La oración que comienza en el versículo 16 concluye con dos peticiones: que Dios consuele sus corazones y que los fortalezca en toda buena obra y palabra. «Fortalecer» es stērizō, que significa establecer, confirmar o hacer estable. Comparte la idea detrás del mandato «manteneos firmes» en el versículo 15. Lo que Dios les ordena a los creyentes, también les da el poder para lograrlo.

El corazón es el centro del pensamiento, el propósito, el deseo y la decisión moral. Si el corazón está arraigado en la verdad, ni la persecución ni las enseñanzas engañosas pueden fácilmente desviarlo.

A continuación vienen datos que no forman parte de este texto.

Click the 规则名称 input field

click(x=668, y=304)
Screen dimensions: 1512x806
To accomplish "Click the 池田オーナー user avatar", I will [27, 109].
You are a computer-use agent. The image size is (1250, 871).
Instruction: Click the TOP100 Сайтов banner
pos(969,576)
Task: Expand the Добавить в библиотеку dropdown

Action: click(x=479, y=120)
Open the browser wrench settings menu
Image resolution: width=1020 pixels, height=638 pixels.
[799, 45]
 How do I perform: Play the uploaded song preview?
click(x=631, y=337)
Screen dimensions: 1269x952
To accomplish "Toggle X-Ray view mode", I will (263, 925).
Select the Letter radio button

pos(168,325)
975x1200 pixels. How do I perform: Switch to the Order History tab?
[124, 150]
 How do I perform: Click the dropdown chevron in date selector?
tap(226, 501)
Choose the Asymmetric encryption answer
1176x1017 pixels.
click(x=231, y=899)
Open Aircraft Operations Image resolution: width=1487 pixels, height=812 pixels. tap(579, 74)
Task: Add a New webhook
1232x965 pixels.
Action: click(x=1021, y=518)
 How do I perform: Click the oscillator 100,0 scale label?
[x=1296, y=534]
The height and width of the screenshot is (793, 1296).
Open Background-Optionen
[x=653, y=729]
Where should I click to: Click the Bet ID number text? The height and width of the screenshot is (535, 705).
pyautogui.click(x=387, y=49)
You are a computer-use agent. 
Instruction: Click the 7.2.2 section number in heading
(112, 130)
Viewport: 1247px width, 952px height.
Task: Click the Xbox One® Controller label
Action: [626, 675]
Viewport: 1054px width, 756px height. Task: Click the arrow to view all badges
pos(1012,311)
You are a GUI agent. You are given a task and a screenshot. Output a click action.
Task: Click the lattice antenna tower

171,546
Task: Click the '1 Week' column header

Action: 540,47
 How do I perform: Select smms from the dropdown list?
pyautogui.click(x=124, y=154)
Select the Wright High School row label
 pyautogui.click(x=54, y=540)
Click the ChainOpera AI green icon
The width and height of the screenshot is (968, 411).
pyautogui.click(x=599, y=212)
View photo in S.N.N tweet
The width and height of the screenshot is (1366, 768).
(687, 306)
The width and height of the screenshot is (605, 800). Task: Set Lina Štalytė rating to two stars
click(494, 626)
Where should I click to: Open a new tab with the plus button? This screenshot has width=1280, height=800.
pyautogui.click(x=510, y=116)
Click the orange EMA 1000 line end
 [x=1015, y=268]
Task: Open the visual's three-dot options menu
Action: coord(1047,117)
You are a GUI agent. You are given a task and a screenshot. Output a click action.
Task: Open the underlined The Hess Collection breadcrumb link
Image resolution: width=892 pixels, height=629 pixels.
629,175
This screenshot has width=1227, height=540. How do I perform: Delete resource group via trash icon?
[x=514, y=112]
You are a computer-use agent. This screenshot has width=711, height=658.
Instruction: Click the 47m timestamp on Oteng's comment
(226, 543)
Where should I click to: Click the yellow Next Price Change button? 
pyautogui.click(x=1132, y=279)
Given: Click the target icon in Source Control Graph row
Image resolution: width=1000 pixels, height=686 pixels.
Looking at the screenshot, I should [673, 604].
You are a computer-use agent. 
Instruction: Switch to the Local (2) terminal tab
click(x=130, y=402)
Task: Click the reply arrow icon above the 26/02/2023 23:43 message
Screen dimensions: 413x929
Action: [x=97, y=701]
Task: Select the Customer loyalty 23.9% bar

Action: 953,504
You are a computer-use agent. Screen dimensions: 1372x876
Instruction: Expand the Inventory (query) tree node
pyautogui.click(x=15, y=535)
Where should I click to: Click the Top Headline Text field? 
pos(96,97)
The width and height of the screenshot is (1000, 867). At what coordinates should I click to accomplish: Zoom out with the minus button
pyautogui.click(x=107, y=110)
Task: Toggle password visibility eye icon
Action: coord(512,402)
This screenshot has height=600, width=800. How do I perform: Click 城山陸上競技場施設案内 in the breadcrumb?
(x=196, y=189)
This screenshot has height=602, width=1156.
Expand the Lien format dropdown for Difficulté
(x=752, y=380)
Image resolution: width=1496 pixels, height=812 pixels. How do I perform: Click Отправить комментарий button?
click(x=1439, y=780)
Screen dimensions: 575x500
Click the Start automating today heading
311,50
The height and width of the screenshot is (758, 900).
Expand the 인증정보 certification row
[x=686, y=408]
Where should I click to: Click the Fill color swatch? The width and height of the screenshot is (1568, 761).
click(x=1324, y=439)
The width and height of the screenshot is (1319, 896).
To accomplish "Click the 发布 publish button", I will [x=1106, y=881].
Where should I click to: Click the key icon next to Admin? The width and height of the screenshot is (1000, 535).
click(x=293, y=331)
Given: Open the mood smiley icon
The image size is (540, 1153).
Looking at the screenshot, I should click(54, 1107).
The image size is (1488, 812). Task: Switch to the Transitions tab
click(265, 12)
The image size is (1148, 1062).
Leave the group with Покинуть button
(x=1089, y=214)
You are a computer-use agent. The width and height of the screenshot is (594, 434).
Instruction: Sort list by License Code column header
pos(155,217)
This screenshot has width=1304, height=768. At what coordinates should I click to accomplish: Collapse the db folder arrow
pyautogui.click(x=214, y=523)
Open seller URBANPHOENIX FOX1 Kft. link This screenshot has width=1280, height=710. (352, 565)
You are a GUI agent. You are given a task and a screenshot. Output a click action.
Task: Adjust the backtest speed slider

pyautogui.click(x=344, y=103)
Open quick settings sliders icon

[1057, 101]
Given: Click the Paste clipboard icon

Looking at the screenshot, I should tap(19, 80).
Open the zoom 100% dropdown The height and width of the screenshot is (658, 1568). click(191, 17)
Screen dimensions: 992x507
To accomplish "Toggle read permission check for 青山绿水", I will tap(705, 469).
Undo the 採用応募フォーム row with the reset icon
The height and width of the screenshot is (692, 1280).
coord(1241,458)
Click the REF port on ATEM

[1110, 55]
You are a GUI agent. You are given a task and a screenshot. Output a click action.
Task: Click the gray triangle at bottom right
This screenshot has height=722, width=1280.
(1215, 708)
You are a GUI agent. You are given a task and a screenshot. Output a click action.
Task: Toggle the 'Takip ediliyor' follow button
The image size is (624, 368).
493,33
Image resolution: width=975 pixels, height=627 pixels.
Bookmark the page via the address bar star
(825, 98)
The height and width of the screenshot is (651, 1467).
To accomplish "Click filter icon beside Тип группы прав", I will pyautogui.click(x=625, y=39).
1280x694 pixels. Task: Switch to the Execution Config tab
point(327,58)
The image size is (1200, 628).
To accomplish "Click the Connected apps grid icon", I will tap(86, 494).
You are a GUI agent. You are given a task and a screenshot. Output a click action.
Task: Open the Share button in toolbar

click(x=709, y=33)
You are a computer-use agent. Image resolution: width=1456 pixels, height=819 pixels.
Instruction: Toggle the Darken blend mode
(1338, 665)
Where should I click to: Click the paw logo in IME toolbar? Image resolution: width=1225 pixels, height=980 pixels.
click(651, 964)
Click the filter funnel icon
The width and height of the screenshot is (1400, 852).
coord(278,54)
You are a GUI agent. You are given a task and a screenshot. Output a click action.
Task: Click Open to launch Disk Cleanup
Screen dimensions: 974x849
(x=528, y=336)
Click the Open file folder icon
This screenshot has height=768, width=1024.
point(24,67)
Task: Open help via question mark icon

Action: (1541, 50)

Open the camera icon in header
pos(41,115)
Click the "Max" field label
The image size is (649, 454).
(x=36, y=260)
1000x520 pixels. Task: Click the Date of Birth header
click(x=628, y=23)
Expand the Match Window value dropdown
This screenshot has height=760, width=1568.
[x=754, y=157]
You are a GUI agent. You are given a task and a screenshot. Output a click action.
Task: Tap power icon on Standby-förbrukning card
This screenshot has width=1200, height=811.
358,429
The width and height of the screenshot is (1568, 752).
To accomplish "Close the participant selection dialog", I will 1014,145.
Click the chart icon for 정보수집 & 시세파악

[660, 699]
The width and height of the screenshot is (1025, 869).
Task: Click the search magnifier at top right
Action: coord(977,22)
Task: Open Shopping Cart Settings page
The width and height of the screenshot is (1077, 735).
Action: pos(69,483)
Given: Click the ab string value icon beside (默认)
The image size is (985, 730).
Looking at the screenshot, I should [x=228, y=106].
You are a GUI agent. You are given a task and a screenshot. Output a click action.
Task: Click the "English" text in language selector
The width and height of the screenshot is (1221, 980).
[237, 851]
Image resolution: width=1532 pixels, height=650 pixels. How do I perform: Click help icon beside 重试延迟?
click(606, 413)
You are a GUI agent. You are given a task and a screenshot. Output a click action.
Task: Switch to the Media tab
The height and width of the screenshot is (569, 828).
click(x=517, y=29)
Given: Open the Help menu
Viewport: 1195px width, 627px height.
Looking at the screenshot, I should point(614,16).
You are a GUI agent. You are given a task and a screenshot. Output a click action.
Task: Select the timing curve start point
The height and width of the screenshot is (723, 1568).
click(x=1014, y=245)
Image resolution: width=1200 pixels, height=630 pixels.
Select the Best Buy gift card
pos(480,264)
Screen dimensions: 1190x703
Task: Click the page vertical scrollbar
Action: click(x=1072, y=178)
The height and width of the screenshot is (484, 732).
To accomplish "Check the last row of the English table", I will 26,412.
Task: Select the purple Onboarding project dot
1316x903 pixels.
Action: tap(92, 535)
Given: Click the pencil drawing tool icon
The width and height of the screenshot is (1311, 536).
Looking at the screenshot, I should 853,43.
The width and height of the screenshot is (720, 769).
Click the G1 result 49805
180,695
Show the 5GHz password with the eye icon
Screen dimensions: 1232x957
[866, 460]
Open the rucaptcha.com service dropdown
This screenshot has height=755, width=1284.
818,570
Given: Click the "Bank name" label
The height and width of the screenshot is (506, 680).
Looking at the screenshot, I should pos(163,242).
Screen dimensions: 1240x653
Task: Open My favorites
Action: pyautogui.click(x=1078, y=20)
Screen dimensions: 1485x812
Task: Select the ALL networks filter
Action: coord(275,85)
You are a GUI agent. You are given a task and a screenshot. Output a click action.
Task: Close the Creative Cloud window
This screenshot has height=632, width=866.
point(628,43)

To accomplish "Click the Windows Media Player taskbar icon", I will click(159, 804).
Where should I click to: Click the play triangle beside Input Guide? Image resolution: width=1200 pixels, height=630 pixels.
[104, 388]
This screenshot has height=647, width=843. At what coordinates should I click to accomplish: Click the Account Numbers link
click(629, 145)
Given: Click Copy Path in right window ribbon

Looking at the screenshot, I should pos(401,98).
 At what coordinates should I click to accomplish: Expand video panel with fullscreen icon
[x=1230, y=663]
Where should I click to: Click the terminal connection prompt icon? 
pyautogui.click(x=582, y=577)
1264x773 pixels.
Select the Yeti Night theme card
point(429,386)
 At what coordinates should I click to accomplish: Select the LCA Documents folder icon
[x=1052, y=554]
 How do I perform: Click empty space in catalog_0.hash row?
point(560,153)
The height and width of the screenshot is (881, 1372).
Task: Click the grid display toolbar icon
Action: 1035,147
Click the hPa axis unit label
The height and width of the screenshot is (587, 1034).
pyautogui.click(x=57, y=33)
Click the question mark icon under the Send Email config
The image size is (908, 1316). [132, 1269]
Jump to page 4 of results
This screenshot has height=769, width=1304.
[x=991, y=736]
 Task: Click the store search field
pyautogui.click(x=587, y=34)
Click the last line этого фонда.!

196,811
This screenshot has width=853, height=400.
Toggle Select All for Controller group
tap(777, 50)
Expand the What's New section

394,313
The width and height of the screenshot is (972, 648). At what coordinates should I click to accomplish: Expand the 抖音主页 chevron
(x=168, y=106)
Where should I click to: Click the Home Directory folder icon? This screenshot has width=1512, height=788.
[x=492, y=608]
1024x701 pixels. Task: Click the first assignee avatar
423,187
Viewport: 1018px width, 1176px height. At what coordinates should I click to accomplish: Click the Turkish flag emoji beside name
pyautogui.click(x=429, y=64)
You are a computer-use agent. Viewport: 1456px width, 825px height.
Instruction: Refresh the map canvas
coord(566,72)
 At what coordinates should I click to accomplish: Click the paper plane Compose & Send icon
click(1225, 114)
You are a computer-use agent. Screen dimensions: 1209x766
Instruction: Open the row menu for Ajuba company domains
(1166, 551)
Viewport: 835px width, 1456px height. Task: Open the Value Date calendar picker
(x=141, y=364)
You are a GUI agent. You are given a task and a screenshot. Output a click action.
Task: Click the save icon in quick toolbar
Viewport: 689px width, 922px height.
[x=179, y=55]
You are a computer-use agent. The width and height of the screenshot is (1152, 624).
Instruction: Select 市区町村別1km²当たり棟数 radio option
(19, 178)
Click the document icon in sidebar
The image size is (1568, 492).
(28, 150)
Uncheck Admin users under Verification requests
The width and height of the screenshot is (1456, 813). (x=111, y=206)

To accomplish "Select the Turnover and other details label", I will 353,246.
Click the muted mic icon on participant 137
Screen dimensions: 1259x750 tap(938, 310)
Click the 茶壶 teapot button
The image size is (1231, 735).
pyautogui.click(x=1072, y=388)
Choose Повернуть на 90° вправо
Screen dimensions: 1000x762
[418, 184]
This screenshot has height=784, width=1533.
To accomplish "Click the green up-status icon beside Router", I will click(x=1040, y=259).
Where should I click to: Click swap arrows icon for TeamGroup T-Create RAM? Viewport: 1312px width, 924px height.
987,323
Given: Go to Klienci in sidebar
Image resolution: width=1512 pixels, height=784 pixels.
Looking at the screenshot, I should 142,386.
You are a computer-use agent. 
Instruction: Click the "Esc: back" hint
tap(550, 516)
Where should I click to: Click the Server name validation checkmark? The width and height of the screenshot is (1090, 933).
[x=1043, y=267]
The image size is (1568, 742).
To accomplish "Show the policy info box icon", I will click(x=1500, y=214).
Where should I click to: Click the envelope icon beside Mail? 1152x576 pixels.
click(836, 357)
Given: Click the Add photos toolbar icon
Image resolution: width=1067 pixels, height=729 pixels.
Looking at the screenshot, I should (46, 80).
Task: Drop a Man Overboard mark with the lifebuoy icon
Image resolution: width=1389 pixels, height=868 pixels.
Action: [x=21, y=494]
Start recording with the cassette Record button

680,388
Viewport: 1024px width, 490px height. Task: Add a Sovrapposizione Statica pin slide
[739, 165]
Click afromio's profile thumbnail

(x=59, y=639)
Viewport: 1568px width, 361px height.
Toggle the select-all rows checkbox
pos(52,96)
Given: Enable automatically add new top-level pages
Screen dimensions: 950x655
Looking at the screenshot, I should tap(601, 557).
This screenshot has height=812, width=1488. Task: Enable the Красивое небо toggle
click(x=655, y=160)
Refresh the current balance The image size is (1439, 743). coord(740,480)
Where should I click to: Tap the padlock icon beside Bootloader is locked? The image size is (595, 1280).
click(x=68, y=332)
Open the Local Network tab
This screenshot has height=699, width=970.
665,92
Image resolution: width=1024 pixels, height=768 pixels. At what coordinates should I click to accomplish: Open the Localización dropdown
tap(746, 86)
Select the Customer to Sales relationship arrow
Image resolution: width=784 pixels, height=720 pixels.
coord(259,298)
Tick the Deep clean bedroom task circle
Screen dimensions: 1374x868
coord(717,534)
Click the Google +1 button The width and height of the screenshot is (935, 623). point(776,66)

Algunos manuscritos colocan «obra» antes que «palabra», mientras que otros invierten el orden. En cualquier caso, Pablo relaciona la conducta con el habla. El Nuevo Testamento en inglés numérico de Panin coloca «obra» antes que «palabra». La verdad debe manifestarse en ambas: buenas palabras —enseñanza veraz, testimonio, aliento y confesión— y buenas obras —conducta obediente que demuestra el carácter de Cristo—.

Esto es lo opuesto al impío, cuyas palabras engañan y cuyas obras sirven a la injusticia. Los santos se preparan para la Gloria hablando la verdad y haciendo el bien.

La respuesta adecuada al Misterio de la Iniquidad no es el temor ni la especulación profética, sino amar la verdad, mantenerse firmes en la enseñanza apostólica, someterse a la obra santificadora del Espíritu y manifestar a Cristo mediante buenas palabras y obras.

El propósito de Dios no es simplemente proteger a su pueblo del engaño, sino llevarlos a la Gloria de Cristo para que se conviertan en testimonio vivo de la verdad que el sistema impío ha negado.